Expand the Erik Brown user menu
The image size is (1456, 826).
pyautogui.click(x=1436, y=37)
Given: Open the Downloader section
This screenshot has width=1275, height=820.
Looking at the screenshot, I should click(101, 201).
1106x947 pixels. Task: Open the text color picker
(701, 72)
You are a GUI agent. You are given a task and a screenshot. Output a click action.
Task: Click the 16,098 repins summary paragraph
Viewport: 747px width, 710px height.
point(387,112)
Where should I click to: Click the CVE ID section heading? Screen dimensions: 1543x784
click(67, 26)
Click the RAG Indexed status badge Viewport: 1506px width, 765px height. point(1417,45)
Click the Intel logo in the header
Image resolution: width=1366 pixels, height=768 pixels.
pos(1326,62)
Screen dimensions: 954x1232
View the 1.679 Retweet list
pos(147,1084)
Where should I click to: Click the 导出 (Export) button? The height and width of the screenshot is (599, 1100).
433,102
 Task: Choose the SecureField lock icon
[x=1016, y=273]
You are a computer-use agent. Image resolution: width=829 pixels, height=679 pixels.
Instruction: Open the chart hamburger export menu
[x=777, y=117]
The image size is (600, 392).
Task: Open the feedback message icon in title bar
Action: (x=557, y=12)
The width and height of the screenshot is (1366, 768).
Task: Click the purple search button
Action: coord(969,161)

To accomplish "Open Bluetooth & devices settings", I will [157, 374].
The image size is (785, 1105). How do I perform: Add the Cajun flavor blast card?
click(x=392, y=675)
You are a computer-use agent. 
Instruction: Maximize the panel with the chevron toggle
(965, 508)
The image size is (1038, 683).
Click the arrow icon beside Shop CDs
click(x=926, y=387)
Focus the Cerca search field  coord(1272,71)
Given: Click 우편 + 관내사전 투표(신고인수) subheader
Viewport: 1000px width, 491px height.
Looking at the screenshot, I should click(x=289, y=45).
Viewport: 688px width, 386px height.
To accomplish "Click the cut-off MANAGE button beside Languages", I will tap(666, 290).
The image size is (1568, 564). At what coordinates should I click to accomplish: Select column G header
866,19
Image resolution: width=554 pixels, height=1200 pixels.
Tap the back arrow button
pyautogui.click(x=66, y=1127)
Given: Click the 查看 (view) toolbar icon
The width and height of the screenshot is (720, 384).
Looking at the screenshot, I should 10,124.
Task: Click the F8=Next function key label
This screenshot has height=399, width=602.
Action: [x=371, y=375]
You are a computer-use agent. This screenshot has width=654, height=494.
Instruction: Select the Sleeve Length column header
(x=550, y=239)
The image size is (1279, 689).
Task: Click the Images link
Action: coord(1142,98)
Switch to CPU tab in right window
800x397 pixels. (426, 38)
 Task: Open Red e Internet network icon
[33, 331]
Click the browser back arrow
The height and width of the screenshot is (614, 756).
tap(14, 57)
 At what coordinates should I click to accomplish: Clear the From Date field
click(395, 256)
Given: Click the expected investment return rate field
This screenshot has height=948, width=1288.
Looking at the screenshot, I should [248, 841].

=-=-=

[What the exercise asks]
All lines in the records above that contain "will" are to be reported.

[Solution to the problem]
To accomplish "Open Bluetooth & devices settings", I will [157, 374].
To accomplish "Click the cut-off MANAGE button beside Languages", I will tap(666, 290).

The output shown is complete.